**Exercise goal:**
Among the lines below, restate word for word only those from the line with "隱私權政策 (249, 2288)" through the line with "西式風格喜帖 G series (1091, 1331)", with both end lines kept.

**Stored data entries:**
::::

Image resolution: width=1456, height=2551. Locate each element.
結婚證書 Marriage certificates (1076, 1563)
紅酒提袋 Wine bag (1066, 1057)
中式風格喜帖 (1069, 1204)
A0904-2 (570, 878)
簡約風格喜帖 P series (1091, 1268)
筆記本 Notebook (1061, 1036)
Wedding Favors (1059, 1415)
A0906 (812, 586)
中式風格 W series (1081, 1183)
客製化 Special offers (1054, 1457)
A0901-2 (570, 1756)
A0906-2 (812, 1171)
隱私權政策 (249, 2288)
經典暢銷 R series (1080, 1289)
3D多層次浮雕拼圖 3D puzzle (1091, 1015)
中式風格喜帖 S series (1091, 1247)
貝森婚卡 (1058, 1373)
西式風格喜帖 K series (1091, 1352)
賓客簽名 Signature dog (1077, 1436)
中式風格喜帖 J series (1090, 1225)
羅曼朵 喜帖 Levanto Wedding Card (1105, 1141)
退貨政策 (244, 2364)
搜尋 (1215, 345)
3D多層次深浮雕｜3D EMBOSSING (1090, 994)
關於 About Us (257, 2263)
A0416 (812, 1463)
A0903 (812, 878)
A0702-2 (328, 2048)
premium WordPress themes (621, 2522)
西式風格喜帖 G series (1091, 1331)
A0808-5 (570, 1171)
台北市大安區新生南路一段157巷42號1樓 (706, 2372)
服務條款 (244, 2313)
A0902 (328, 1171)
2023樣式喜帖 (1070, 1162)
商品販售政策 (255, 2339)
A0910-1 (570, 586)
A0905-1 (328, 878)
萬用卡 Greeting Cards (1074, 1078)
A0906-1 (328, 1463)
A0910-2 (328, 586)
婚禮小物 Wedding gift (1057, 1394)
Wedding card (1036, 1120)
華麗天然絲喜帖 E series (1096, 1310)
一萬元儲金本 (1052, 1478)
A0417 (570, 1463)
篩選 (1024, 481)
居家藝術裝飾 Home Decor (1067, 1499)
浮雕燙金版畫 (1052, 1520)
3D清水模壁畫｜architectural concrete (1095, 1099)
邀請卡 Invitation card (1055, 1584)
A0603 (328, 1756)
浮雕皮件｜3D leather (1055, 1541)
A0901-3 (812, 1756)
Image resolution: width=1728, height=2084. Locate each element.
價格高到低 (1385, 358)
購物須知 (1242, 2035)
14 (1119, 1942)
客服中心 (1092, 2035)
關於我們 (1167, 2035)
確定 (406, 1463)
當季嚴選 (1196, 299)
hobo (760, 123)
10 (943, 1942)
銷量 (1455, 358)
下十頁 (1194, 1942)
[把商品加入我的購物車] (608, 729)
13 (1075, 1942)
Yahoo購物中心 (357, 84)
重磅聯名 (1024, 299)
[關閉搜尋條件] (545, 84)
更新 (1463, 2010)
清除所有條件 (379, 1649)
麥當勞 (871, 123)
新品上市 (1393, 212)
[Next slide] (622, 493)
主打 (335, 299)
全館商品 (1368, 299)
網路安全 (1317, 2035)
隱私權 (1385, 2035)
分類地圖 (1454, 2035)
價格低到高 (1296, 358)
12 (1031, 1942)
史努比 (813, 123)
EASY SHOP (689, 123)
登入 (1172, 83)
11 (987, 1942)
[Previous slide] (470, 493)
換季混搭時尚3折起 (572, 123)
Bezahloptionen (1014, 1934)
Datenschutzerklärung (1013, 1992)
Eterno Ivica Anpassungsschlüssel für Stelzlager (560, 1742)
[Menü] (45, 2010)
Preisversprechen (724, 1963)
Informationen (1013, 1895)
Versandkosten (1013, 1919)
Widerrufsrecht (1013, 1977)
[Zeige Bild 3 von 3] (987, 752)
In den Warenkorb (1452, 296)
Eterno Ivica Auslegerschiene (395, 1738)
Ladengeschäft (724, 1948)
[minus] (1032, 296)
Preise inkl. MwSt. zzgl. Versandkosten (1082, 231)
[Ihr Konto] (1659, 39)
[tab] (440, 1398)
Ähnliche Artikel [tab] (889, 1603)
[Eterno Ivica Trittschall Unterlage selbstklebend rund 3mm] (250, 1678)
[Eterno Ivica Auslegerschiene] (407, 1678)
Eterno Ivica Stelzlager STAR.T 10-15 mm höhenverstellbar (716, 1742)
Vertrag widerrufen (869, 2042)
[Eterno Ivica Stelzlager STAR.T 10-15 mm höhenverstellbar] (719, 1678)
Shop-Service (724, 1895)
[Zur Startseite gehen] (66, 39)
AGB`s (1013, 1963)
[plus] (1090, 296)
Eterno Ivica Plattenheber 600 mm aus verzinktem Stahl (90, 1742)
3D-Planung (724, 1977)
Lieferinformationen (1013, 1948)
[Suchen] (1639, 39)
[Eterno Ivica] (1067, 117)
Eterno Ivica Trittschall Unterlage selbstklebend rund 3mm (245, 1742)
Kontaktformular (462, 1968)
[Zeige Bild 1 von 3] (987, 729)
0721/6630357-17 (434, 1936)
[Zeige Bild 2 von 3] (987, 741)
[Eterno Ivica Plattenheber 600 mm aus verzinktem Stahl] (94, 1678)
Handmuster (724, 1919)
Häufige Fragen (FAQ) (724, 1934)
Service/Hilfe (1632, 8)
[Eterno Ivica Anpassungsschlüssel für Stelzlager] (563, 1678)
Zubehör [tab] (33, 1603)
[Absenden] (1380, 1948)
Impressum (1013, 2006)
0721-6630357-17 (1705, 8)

::::

**Written response:**
隱私權政策 (249, 2288)
經典暢銷 R series (1080, 1289)
3D多層次浮雕拼圖 3D puzzle (1091, 1015)
中式風格喜帖 S series (1091, 1247)
貝森婚卡 (1058, 1373)
西式風格喜帖 K series (1091, 1352)
賓客簽名 Signature dog (1077, 1436)
中式風格喜帖 J series (1090, 1225)
羅曼朵 喜帖 Levanto Wedding Card (1105, 1141)
退貨政策 (244, 2364)
搜尋 (1215, 345)
3D多層次深浮雕｜3D EMBOSSING (1090, 994)
關於 About Us (257, 2263)
A0416 (812, 1463)
A0903 (812, 878)
A0702-2 (328, 2048)
premium WordPress themes (621, 2522)
西式風格喜帖 G series (1091, 1331)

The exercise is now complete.